DATA RECORDS:
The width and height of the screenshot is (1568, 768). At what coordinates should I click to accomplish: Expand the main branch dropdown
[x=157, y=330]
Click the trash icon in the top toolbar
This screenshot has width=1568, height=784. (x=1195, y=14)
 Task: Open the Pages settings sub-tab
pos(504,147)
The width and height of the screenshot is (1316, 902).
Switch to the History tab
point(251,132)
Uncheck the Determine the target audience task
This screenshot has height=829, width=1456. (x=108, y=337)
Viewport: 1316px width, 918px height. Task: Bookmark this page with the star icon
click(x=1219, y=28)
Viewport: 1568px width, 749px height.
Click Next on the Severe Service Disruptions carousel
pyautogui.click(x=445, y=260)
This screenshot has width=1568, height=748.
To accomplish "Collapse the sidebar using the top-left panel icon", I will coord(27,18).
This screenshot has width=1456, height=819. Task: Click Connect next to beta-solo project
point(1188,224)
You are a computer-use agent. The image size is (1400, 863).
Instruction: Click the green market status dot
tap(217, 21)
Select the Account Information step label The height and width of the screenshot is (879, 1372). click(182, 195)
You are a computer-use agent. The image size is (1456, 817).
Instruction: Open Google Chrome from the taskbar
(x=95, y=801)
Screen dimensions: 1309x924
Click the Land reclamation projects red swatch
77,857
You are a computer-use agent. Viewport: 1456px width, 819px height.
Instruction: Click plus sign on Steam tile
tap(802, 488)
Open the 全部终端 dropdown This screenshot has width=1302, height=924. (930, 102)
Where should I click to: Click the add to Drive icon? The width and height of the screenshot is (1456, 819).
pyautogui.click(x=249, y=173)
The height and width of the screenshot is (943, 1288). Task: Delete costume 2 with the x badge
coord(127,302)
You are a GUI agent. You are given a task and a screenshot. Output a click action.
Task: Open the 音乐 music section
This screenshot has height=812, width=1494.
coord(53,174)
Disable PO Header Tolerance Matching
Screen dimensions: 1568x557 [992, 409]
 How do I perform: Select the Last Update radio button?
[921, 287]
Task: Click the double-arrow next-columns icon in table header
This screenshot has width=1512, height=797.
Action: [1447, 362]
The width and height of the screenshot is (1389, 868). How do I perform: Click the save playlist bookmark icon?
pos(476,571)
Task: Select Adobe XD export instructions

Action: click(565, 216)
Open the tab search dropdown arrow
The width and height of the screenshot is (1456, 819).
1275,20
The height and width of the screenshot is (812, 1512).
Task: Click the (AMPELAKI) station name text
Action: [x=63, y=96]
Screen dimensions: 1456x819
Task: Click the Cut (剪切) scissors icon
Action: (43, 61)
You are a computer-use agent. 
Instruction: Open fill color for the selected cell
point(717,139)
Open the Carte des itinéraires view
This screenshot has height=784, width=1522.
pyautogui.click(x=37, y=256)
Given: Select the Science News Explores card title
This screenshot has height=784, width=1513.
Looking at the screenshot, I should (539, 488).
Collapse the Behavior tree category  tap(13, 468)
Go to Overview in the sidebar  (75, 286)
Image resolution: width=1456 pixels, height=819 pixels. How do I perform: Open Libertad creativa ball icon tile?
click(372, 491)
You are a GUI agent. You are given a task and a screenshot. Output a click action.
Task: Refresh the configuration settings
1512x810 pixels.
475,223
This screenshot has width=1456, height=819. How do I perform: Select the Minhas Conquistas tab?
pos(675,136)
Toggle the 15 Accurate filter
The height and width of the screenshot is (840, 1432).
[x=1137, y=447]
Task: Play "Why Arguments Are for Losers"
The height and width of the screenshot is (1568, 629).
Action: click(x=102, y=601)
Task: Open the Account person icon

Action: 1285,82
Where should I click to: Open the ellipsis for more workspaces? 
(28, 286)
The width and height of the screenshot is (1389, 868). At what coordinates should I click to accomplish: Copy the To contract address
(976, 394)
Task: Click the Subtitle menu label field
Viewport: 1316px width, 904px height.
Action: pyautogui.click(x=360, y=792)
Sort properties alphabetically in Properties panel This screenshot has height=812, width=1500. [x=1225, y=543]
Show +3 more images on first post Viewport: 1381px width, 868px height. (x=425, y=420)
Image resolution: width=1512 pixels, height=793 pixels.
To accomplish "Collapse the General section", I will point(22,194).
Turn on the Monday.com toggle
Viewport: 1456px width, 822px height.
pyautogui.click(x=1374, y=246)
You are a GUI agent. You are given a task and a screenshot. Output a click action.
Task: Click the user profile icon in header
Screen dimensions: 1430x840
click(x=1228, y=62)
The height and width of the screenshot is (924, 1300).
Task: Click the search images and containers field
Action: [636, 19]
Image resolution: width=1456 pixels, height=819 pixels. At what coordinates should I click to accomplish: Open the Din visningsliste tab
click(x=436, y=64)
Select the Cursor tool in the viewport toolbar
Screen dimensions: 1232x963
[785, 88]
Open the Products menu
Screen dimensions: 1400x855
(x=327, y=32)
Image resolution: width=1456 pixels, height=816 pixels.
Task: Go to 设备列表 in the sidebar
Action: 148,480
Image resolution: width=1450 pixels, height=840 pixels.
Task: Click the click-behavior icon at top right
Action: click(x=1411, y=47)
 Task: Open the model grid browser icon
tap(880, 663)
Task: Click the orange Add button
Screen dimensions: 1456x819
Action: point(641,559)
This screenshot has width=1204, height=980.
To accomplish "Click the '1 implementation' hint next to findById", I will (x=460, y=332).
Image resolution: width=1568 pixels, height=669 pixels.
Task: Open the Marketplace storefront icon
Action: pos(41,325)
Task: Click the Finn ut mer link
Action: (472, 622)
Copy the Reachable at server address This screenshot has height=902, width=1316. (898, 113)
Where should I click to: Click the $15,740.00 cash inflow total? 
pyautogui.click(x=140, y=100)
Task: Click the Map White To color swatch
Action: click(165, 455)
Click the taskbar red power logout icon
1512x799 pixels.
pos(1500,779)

WORK REQUIRED: Set down the whole listing again. Keep every word as it is.

WRITTEN SOLUTION:
The width and height of the screenshot is (1568, 768). At what coordinates should I click to accomplish: Expand the main branch dropdown
[x=157, y=330]
Click the trash icon in the top toolbar
This screenshot has width=1568, height=784. (x=1195, y=14)
 Task: Open the Pages settings sub-tab
pos(504,147)
The width and height of the screenshot is (1316, 902).
Switch to the History tab
point(251,132)
Uncheck the Determine the target audience task
This screenshot has height=829, width=1456. (x=108, y=337)
Viewport: 1316px width, 918px height. Task: Bookmark this page with the star icon
click(x=1219, y=28)
Viewport: 1568px width, 749px height.
Click Next on the Severe Service Disruptions carousel
pyautogui.click(x=445, y=260)
This screenshot has width=1568, height=748.
To accomplish "Collapse the sidebar using the top-left panel icon", I will coord(27,18).
This screenshot has width=1456, height=819. Task: Click Connect next to beta-solo project
point(1188,224)
You are a computer-use agent. The image size is (1400, 863).
Instruction: Click the green market status dot
tap(217, 21)
Select the Account Information step label The height and width of the screenshot is (879, 1372). click(182, 195)
You are a computer-use agent. The image size is (1456, 817).
Instruction: Open Google Chrome from the taskbar
(x=95, y=801)
Screen dimensions: 1309x924
Click the Land reclamation projects red swatch
77,857
You are a computer-use agent. Viewport: 1456px width, 819px height.
Instruction: Click plus sign on Steam tile
tap(802, 488)
Open the 全部终端 dropdown This screenshot has width=1302, height=924. (930, 102)
Where should I click to: Click the add to Drive icon? The width and height of the screenshot is (1456, 819).
pyautogui.click(x=249, y=173)
The height and width of the screenshot is (943, 1288). Task: Delete costume 2 with the x badge
coord(127,302)
You are a GUI agent. You are given a task and a screenshot. Output a click action.
Task: Open the 音乐 music section
This screenshot has height=812, width=1494.
coord(53,174)
Disable PO Header Tolerance Matching
Screen dimensions: 1568x557 [992, 409]
 How do I perform: Select the Last Update radio button?
[921, 287]
Task: Click the double-arrow next-columns icon in table header
This screenshot has width=1512, height=797.
Action: [1447, 362]
The width and height of the screenshot is (1389, 868). How do I perform: Click the save playlist bookmark icon?
pos(476,571)
Task: Select Adobe XD export instructions

Action: click(565, 216)
Open the tab search dropdown arrow
The width and height of the screenshot is (1456, 819).
1275,20
The height and width of the screenshot is (812, 1512).
Task: Click the (AMPELAKI) station name text
Action: [x=63, y=96]
Screen dimensions: 1456x819
Task: Click the Cut (剪切) scissors icon
Action: (43, 61)
You are a computer-use agent. 
Instruction: Open fill color for the selected cell
point(717,139)
Open the Carte des itinéraires view
This screenshot has height=784, width=1522.
pyautogui.click(x=37, y=256)
Given: Select the Science News Explores card title
This screenshot has height=784, width=1513.
Looking at the screenshot, I should (539, 488).
Collapse the Behavior tree category  tap(13, 468)
Go to Overview in the sidebar  (75, 286)
Image resolution: width=1456 pixels, height=819 pixels. How do I perform: Open Libertad creativa ball icon tile?
click(372, 491)
You are a GUI agent. You are given a task and a screenshot. Output a click action.
Task: Refresh the configuration settings
1512x810 pixels.
475,223
This screenshot has width=1456, height=819. How do I perform: Select the Minhas Conquistas tab?
pos(675,136)
Toggle the 15 Accurate filter
The height and width of the screenshot is (840, 1432).
[x=1137, y=447]
Task: Play "Why Arguments Are for Losers"
The height and width of the screenshot is (1568, 629).
Action: click(x=102, y=601)
Task: Open the Account person icon

Action: 1285,82
Where should I click to: Open the ellipsis for more workspaces? 
(28, 286)
The width and height of the screenshot is (1389, 868). At what coordinates should I click to accomplish: Copy the To contract address
(976, 394)
Task: Click the Subtitle menu label field
Viewport: 1316px width, 904px height.
Action: pyautogui.click(x=360, y=792)
Sort properties alphabetically in Properties panel This screenshot has height=812, width=1500. [x=1225, y=543]
Show +3 more images on first post Viewport: 1381px width, 868px height. (x=425, y=420)
Image resolution: width=1512 pixels, height=793 pixels.
To accomplish "Collapse the General section", I will point(22,194).
Turn on the Monday.com toggle
Viewport: 1456px width, 822px height.
pyautogui.click(x=1374, y=246)
You are a GUI agent. You are given a task and a screenshot. Output a click action.
Task: Click the user profile icon in header
Screen dimensions: 1430x840
click(x=1228, y=62)
The height and width of the screenshot is (924, 1300).
Task: Click the search images and containers field
Action: [636, 19]
Image resolution: width=1456 pixels, height=819 pixels. At what coordinates should I click to accomplish: Open the Din visningsliste tab
click(x=436, y=64)
Select the Cursor tool in the viewport toolbar
Screen dimensions: 1232x963
[785, 88]
Open the Products menu
Screen dimensions: 1400x855
(x=327, y=32)
Image resolution: width=1456 pixels, height=816 pixels.
Task: Go to 设备列表 in the sidebar
Action: 148,480
Image resolution: width=1450 pixels, height=840 pixels.
Task: Click the click-behavior icon at top right
Action: click(x=1411, y=47)
 Task: Open the model grid browser icon
tap(880, 663)
Task: Click the orange Add button
Screen dimensions: 1456x819
Action: point(641,559)
This screenshot has width=1204, height=980.
To accomplish "Click the '1 implementation' hint next to findById", I will (x=460, y=332).
Image resolution: width=1568 pixels, height=669 pixels.
Task: Open the Marketplace storefront icon
Action: pos(41,325)
Task: Click the Finn ut mer link
Action: (472, 622)
Copy the Reachable at server address This screenshot has height=902, width=1316. (898, 113)
Where should I click to: Click the $15,740.00 cash inflow total? 
pyautogui.click(x=140, y=100)
Task: Click the Map White To color swatch
Action: click(165, 455)
Click the taskbar red power logout icon
1512x799 pixels.
pos(1500,779)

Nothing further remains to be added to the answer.